__Work to complete__: Rewrite the records starting at the beginning and ending at the line that contains "Task: Click Copy all to clipboard button", changing "axis label" to "tick label" and leaving everything else as it is.

__Input data__:
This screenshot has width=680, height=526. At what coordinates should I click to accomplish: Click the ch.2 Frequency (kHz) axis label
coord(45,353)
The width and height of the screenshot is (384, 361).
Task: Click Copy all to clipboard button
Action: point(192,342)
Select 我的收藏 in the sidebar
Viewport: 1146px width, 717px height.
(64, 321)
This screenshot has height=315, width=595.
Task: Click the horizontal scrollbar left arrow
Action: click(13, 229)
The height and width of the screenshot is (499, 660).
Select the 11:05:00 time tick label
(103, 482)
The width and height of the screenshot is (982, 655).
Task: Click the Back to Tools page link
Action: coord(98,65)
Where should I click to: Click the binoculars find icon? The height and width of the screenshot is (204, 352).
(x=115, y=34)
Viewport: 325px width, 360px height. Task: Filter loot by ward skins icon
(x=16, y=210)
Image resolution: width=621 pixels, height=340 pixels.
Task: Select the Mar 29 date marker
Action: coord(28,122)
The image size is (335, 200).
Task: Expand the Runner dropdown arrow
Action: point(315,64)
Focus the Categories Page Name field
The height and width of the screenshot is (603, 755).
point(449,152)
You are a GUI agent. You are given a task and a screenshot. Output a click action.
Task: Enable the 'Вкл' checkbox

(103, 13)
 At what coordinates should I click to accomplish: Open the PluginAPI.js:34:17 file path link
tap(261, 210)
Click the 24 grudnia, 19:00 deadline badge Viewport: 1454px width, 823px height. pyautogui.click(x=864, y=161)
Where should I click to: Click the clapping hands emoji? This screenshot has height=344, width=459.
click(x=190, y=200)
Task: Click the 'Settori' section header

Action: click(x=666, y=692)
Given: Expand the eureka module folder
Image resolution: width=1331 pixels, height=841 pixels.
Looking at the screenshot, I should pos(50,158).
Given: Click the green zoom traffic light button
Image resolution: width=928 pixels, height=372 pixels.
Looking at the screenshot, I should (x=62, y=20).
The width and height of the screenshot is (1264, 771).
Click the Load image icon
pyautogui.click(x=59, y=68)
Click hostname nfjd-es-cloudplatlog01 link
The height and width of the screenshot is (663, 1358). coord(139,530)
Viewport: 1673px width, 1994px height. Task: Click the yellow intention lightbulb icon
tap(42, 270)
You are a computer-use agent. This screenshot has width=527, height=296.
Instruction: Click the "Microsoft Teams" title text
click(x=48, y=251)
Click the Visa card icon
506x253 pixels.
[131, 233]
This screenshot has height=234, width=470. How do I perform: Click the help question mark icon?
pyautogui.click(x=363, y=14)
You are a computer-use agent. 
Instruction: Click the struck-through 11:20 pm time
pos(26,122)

__Expected answer__:
This screenshot has width=680, height=526. At what coordinates should I click to accomplish: Click the ch.2 Frequency (kHz) tick label
coord(45,353)
The width and height of the screenshot is (384, 361).
Task: Click Copy all to clipboard button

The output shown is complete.